The title on this one was inevitable given Konitz’s penchant for first name puns, but the session also presents precedence in the saxophonist’s storied career by pairing him with a Hammond B-3 on record. Upon first consideration, the combination is counterintuitive, especially in light of Konitz’s lithe and often intensely cerebral musical approach. The stereotypical room-filling power of an organ just doesn’t seem to jibe with his brainy style of improvisation. Gary Versace proves such assumptions dead wrong. Possessing a protocol on the instrument that goes against the grain of its common soul jazz applications, his laidback, but calculating contributions provide canny counterpoint to Konitz’s melodic interpolations.
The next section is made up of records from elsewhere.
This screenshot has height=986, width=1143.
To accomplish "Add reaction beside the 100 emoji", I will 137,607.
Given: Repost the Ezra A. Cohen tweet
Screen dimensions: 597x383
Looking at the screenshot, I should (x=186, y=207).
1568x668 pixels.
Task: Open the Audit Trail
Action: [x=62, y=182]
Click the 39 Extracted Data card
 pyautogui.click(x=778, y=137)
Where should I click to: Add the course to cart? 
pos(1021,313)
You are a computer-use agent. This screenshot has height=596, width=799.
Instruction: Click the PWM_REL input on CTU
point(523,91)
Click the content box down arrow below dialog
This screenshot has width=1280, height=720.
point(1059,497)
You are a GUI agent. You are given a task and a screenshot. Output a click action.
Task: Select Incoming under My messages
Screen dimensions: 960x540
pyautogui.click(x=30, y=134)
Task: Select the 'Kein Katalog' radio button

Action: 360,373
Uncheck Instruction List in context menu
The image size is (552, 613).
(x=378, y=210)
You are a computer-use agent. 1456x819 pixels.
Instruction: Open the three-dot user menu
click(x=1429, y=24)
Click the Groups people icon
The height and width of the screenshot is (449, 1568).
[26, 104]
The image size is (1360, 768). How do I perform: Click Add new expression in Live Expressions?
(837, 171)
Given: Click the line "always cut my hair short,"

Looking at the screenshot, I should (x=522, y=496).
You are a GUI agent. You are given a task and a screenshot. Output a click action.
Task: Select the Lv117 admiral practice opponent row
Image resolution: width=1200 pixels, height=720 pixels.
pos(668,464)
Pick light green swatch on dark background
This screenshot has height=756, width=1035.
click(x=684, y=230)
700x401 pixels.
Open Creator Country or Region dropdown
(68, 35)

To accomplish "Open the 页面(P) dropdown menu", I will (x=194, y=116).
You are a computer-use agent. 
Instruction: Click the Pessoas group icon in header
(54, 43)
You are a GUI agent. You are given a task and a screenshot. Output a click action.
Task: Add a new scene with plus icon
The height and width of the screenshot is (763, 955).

The program is almost completely comprised of ballads, a decision that accentuates the duo’s rapport and further distances their intimate conversations from the norms associated with the instrumentation. “A-Blues” is the only original piece and here Konitz fattens his tone and appends a loping drawl to his phrasing. Versace’s accompaniment incorporates a lush tonal scope, segueing easily into a solo laced with a winding underlying bass line. They transform Trane’s “Giant Steps” into a languid waltz, Konitz caressing the usually careening theme while Versace adds molasses-thick comping behind him. On a delicate trip through Gershwin’s “How Long Has This Been Going On” Konitz concentrates his pitch to a lilting, near-soprano range. Versace responds with more shimmering swells and tenacious, but understated, patterns that subtly bring to mind the suggestions of a church hymn. His solo on “Sweet and Lovely” cycles through a short tour of tonal settings, once again buttressed by a smooth, but surefooted bass presence. His command of the keyboard is complete, but it’s coupled with a restraint and imagination splendidly suited to Konitz’s own keen temperament. To put it another way, Versace’s warmth complements Konitz’s cool.
The duo also heightens interest by according each other time alone. Konitz’s opening statement on Brubeck’s “In Your Own Sweet Way” floats boldly on its own with Versace’s eventual chordal entrance made even more effective by the well-timed delay. Versace’s swirling spiritual strains on the choice slice of Ellingtonia “Come Sunday” offer another instance of less is more. As is often the case with Konitz, the delights come not in his song selections, but in the ways in which he and Versace pour new improvisatory nectar into the vessels. In both arrangement and execution, these shopworn standards once again gain the semblance and sheen of something new.